If you have navigated to this page, it is probably because you have been advised to have your pet anaesthetised or because you are thinking about booking them in for a procedure that requires general anaesthesia.
Either way, you may be concerned about what is going to happen and would like to know more about the risks involved.
If you are very concerned about your pet, then no amount of reading is going to help. Please phone the vet who is involved with your case and speak to them about your worries. We are all very approachable! We are also all pet owners ourselves so we understand how you feel. We certainly won't think you are being silly!
You can, if you wish, make an appointment to come to the surgery and speak to us about anaesthesia.
Whilst we do want to put your mind at ease, there is no doubt that there is a risk associated with anaesthesia. This risk varies between patients depending on many factors, including their age, body condition, general health and the length and complexity of the procedure involved.
Your pet will be examined prior to anaesthesia and, if we feel the risk is excessive, the procedure will be postponed or cancelled. Remember we are always trying to balance the risk involved against the benefit to the patient of having the procedure done.
We also should not forget that every situation carries some risk. Far more animals are hurt or killed each year in road traffic accidents, while they are out on a walk or a drive, than are damaged by anaesthetics!
Broadly speaking, we can divide your pet's anaesthetic into 4 distinct parts.
1) Pre-anaesthesia: From the minute you drop your pet off with us, he or she will be looked after by vets and nurses.
As soon as you depart, he will be weighed, examined and a premedication given, which is both a sedative and a painkiller. This will relax your pet and allow a lower total dose of anaesthetic agent to be used for the operation. Additionally and importantly, it means that your pet will have pain relief during the procedure and not just after. Again, this contributes to less anaesthetic being required without the depth of anaesthesia being affected.
2) Induction of anaesthesia: Once their sedative has had its full effect, your patient will have general anaesthesia induced by intravenous injection.
Normally, this will be done through a simple intravenous cannula, which is placed in the vein of the foreleg.
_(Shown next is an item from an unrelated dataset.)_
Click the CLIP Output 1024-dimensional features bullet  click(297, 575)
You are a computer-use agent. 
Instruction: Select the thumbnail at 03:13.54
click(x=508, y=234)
Just like in humans, the passage from consciousness to full anaesthesia occurs over a few seconds in a peaceful and tranquil manner.
Immediately after anaesthesia has occurred, a safe airway is established with the use of an endotracheal tube, which is place in the windpipe.
Our routine induction agent is Propofol, which has been safely and successfully used for many years in a huge variety of circumstances. This drug is very rapidly broken down in the body and leaves little or no 'hang-over' effect.
3) Maintenance of anaesthesia: For all but the briefest of procedures, anaesthesia needs to be continued beyond the induction phase.
This is best achieved by the use of gaseous anaesthetics which are mixed with oxygen and breathed in by the patient through a variety of anaesthetic circuits. The circuit chosen will vary with the circumstances and the weight and condition of the patient. Each is assessed individually.
Generally, the agent of choice is Isoflurane, which has a proven safety record and is suitable for most circumstances at reasonable cost.
Recently, Sevoflurane has been employed for some geriatric patients and for procedures such as caesarian section. It is also useful for the rare occasions that mask induction is required as it is odourless and tasteless. It is considerably more expensive than Isoflurane but we will inform you when we think it should be used.
4) Recovery from anaesthesia: Towards the end of most procedures, the plane of anaesthesia is lightened until only oxygen is being breathed. As animals recover, their endotracheal tube is removed and they are returned to their kennel and monitored. For routine procedures, most patients are back on their feet within ½ hour and are ready to be fed before going home.